*Your task*
Only one stretch of the data should be retyped: the lines from the line containing "At what coordinates" through the line containing "Task: Select the". Keep pictures out of it.

*Records to process*

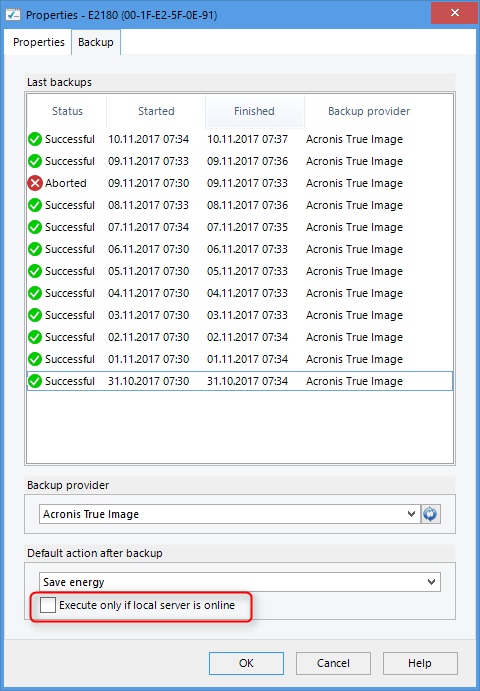
Task: Click green check icon of 05.11.2017 backup
Action: pos(35,271)
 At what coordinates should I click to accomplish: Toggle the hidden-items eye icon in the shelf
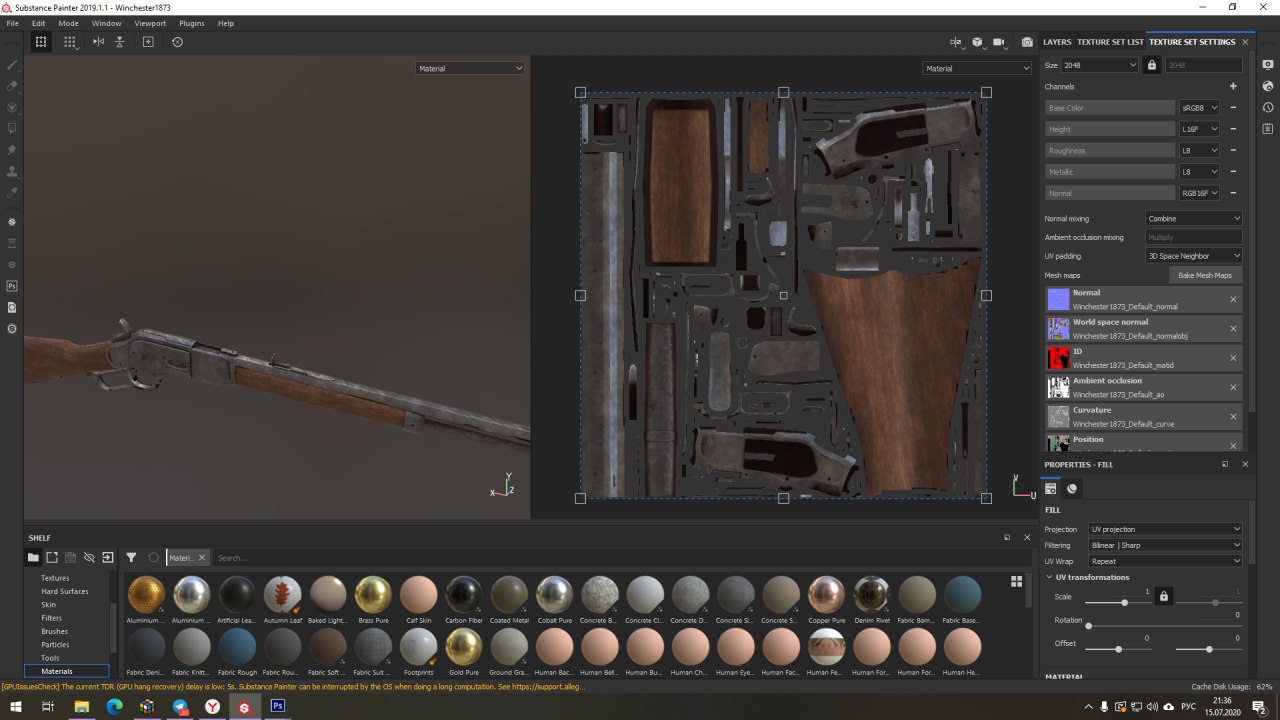click(88, 557)
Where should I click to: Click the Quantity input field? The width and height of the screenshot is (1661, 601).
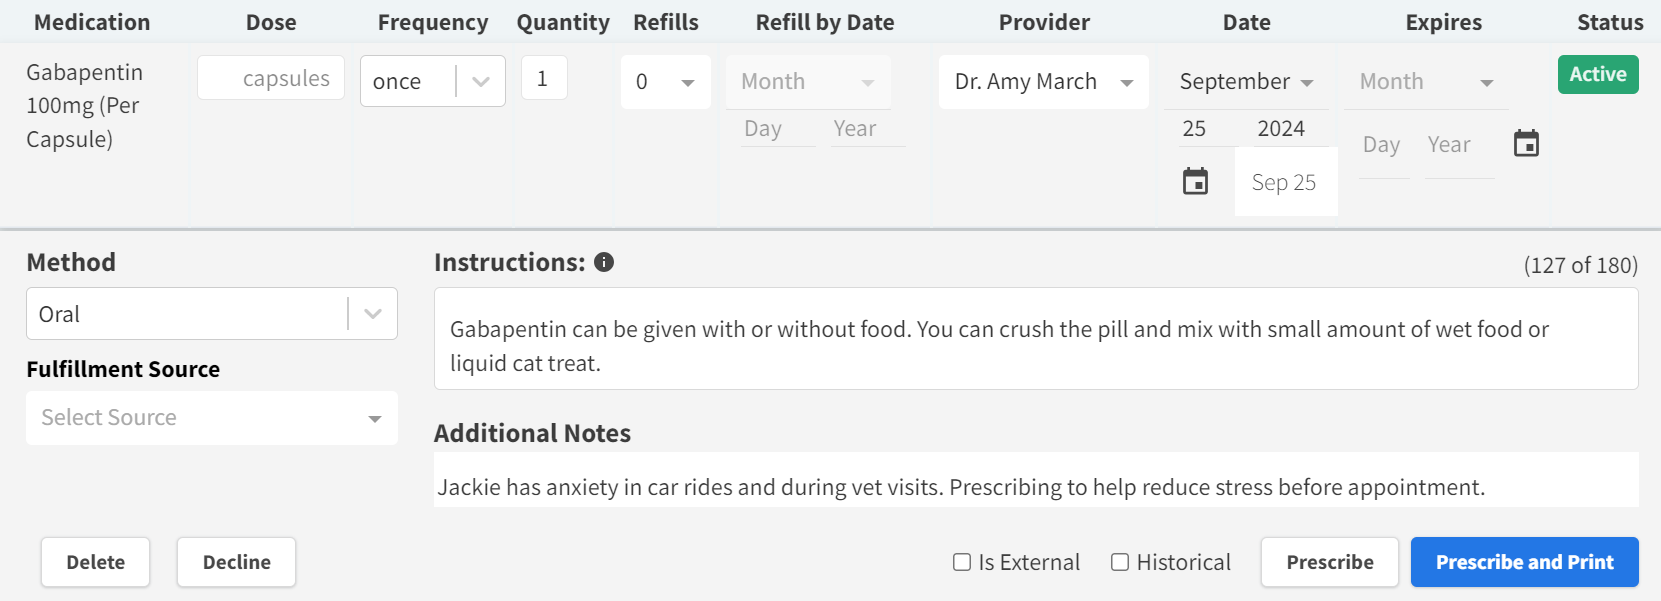pos(544,76)
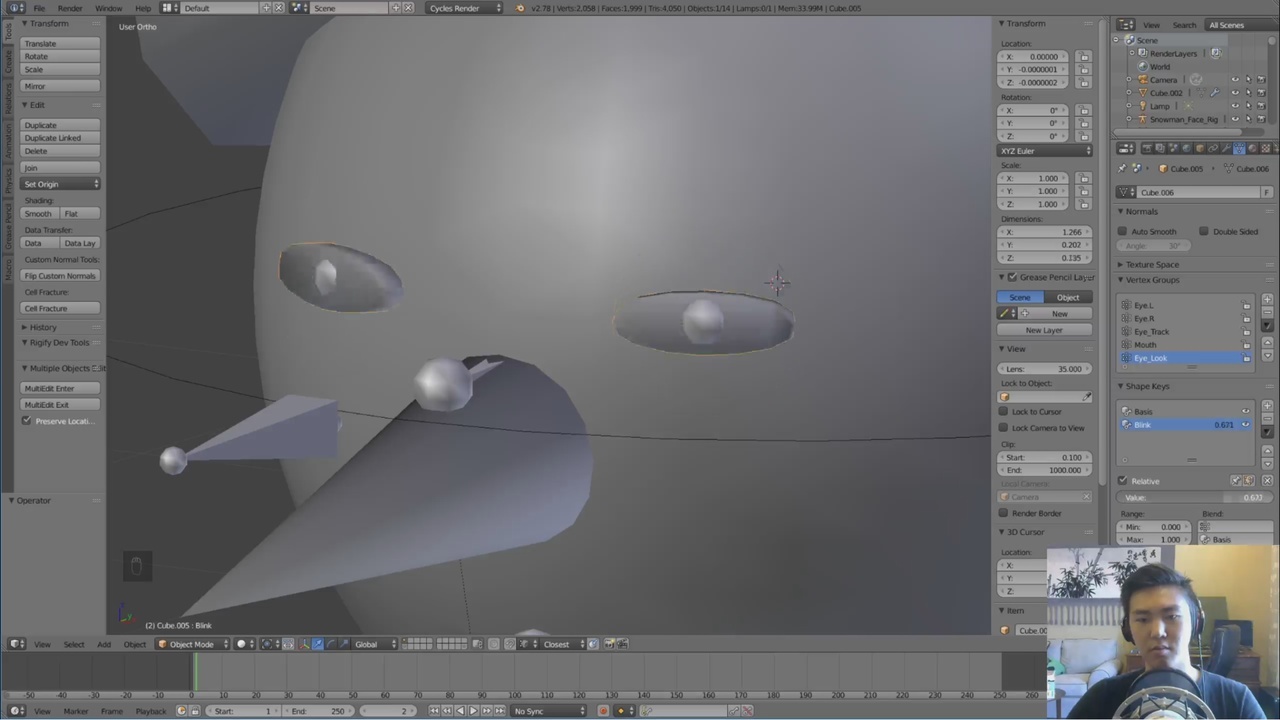The width and height of the screenshot is (1280, 720).
Task: Click the Render camera tab in Properties
Action: coord(1148,148)
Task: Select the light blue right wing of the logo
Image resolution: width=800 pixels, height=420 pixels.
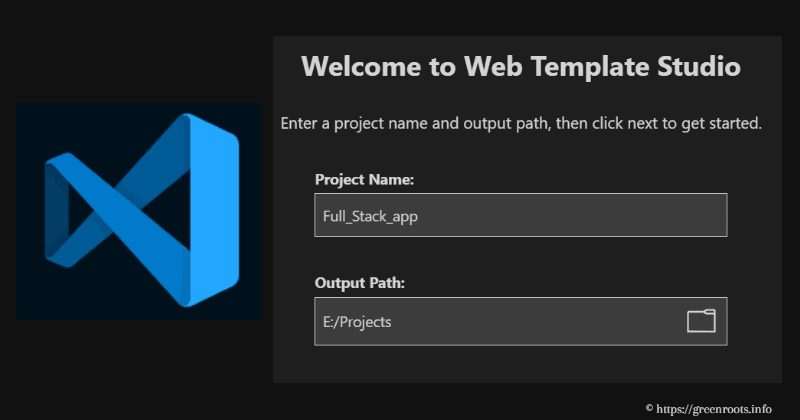Action: click(210, 210)
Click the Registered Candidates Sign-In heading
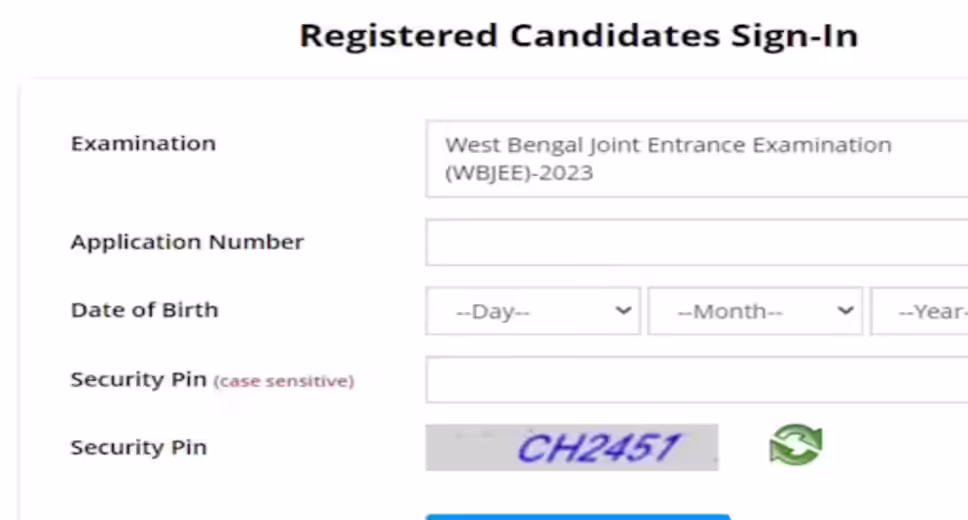The image size is (968, 520). tap(578, 36)
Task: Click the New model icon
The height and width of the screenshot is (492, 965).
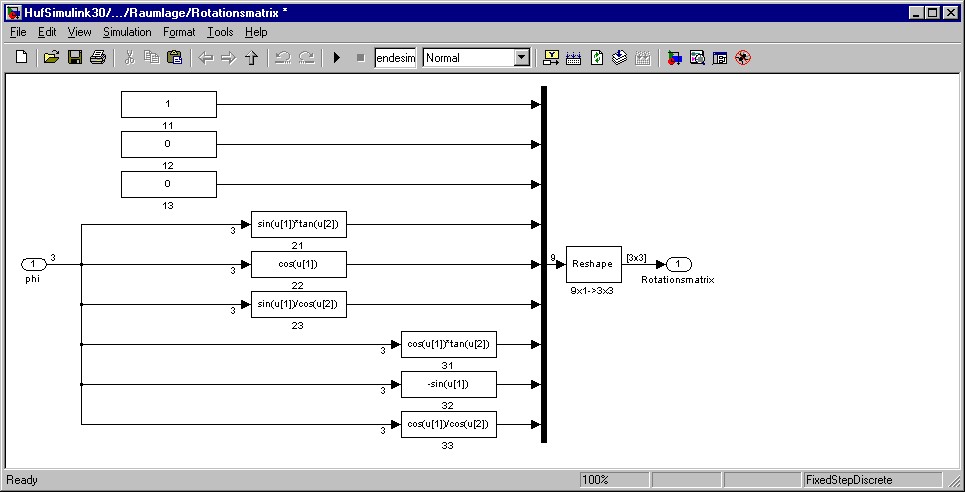Action: coord(21,58)
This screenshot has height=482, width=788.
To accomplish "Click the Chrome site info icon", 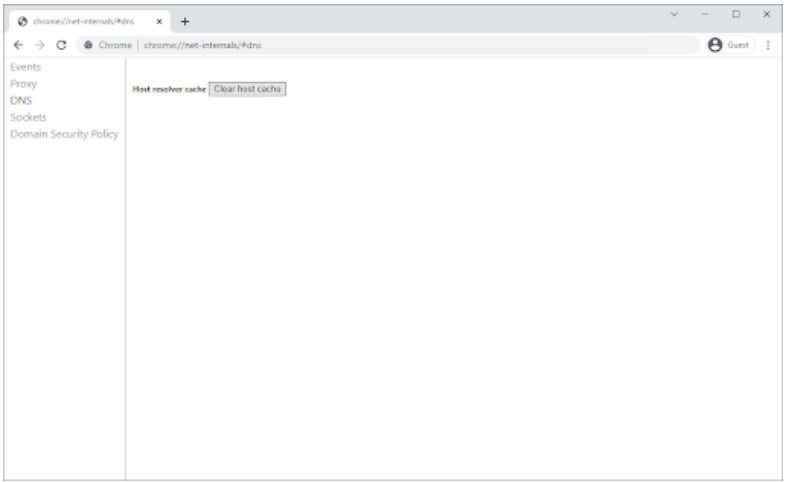I will (88, 45).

*Response area*
 At what coordinates should I click to accomplish: Toggle the hidden-items eye icon in the shelf
click(88, 557)
Where should I click to: Click the Quantity input field? The width and height of the screenshot is (1661, 601).
pos(544,76)
The width and height of the screenshot is (1280, 720).
Task: Click the Render camera tab in Properties
Action: coord(1148,148)
Task: Select the light blue right wing of the logo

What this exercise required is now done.